■ **Data in this exercise**

..............................

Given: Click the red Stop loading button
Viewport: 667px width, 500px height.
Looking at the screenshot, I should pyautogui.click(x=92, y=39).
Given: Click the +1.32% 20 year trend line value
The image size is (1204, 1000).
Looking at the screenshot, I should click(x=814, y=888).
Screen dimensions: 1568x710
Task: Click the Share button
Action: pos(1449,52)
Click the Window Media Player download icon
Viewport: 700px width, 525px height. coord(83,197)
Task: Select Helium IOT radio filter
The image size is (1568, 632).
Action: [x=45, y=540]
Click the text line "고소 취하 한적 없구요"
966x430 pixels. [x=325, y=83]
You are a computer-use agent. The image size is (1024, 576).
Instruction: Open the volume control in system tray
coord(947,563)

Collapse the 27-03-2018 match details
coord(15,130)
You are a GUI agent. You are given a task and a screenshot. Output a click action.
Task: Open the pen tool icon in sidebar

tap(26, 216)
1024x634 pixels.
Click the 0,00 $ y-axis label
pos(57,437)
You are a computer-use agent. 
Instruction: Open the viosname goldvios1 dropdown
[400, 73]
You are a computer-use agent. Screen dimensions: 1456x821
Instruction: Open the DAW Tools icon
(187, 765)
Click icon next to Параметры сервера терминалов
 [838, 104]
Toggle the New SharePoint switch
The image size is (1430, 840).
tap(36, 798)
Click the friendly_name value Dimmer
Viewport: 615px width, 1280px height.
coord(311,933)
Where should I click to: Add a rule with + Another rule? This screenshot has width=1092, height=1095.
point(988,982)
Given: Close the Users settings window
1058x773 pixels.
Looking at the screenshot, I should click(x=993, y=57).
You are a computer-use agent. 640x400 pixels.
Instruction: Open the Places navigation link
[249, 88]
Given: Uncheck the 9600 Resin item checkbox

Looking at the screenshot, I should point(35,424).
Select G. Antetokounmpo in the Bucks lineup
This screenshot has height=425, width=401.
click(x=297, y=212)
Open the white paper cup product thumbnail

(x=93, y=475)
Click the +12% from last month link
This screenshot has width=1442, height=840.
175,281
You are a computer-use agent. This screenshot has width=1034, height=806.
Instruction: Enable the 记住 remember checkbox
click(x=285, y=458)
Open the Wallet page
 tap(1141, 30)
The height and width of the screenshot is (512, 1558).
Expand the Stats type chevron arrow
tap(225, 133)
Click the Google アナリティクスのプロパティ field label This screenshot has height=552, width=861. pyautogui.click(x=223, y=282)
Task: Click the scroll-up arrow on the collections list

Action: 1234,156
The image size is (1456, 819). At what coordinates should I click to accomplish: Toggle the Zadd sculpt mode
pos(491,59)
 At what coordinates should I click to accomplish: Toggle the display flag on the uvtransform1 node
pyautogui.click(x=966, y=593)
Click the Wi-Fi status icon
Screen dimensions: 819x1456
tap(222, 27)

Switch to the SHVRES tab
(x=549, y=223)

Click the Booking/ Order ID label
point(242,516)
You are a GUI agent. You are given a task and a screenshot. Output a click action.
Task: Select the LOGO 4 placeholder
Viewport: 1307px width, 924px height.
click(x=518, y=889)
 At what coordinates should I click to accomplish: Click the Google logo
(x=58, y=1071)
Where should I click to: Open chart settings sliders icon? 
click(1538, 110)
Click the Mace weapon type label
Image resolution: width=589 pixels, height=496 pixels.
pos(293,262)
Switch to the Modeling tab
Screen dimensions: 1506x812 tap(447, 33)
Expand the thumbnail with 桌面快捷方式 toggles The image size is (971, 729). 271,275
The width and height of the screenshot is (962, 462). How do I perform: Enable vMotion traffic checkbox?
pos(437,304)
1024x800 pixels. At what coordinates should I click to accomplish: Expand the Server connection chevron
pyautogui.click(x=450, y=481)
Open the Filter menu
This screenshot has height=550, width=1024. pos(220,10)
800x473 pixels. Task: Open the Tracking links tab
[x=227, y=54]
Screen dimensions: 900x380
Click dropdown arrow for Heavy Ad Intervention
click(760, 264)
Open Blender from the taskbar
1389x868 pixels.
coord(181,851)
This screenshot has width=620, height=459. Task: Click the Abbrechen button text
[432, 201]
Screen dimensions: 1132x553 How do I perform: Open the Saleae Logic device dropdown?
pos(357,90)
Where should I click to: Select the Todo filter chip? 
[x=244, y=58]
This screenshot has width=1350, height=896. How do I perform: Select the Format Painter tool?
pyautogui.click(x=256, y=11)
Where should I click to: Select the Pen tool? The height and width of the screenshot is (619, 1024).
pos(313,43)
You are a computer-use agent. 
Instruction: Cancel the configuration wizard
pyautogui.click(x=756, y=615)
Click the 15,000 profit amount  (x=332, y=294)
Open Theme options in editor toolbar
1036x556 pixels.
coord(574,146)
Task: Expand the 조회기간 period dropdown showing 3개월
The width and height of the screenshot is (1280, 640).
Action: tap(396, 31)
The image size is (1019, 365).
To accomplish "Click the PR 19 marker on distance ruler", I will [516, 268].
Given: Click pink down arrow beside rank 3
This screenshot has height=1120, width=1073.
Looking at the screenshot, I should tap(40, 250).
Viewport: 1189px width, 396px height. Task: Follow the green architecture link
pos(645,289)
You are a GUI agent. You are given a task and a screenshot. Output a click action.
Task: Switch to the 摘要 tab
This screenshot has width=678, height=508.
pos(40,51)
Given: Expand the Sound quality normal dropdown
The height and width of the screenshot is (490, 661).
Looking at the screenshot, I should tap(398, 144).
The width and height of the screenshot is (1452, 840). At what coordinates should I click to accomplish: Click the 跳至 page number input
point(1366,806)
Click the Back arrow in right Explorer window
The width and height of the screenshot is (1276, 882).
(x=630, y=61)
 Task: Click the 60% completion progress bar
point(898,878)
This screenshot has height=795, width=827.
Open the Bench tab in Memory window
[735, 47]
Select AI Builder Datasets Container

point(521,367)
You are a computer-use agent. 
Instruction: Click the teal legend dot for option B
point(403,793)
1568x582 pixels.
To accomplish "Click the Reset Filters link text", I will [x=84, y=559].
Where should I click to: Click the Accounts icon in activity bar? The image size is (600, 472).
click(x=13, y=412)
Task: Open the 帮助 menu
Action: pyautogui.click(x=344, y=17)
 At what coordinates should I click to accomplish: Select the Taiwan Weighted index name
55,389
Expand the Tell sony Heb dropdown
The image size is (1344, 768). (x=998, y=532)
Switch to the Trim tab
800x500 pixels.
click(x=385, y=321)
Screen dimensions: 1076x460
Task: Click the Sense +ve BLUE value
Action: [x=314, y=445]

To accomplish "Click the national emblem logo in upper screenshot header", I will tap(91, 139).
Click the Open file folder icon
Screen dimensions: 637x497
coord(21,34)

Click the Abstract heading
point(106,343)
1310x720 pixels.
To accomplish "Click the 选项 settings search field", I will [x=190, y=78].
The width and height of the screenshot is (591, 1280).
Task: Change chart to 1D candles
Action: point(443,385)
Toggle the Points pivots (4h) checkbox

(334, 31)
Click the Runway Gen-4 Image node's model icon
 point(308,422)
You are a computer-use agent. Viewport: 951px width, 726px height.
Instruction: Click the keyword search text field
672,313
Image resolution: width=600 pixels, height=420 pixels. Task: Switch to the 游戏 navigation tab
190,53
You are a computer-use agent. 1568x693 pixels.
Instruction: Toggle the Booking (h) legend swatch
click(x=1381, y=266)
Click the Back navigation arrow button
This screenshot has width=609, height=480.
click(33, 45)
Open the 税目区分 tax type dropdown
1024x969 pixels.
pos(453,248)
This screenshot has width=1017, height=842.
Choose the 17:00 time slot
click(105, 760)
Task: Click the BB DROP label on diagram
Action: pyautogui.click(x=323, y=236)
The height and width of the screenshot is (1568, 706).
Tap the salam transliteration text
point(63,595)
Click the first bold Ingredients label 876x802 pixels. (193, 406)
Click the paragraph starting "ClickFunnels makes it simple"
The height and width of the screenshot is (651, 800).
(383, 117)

..............................

■ **The exercise**
Update everything from the line containing "Click the Runway" down to the last of the rows by changing "Instruction" to "Command". Leave everything else as it is.

■ **Response**
Click the Runway Gen-4 Image node's model icon
 point(308,422)
You are a computer-use agent. Viewport: 951px width, 726px height.
Command: Click the keyword search text field
672,313
Image resolution: width=600 pixels, height=420 pixels. Task: Switch to the 游戏 navigation tab
190,53
You are a computer-use agent. 1568x693 pixels.
Command: Toggle the Booking (h) legend swatch
click(x=1381, y=266)
Click the Back navigation arrow button
This screenshot has width=609, height=480.
click(33, 45)
Open the 税目区分 tax type dropdown
1024x969 pixels.
pos(453,248)
This screenshot has width=1017, height=842.
Choose the 17:00 time slot
click(105, 760)
Task: Click the BB DROP label on diagram
Action: pyautogui.click(x=323, y=236)
The height and width of the screenshot is (1568, 706).
Tap the salam transliteration text
point(63,595)
Click the first bold Ingredients label 876x802 pixels. (193, 406)
Click the paragraph starting "ClickFunnels makes it simple"
The height and width of the screenshot is (651, 800).
(383, 117)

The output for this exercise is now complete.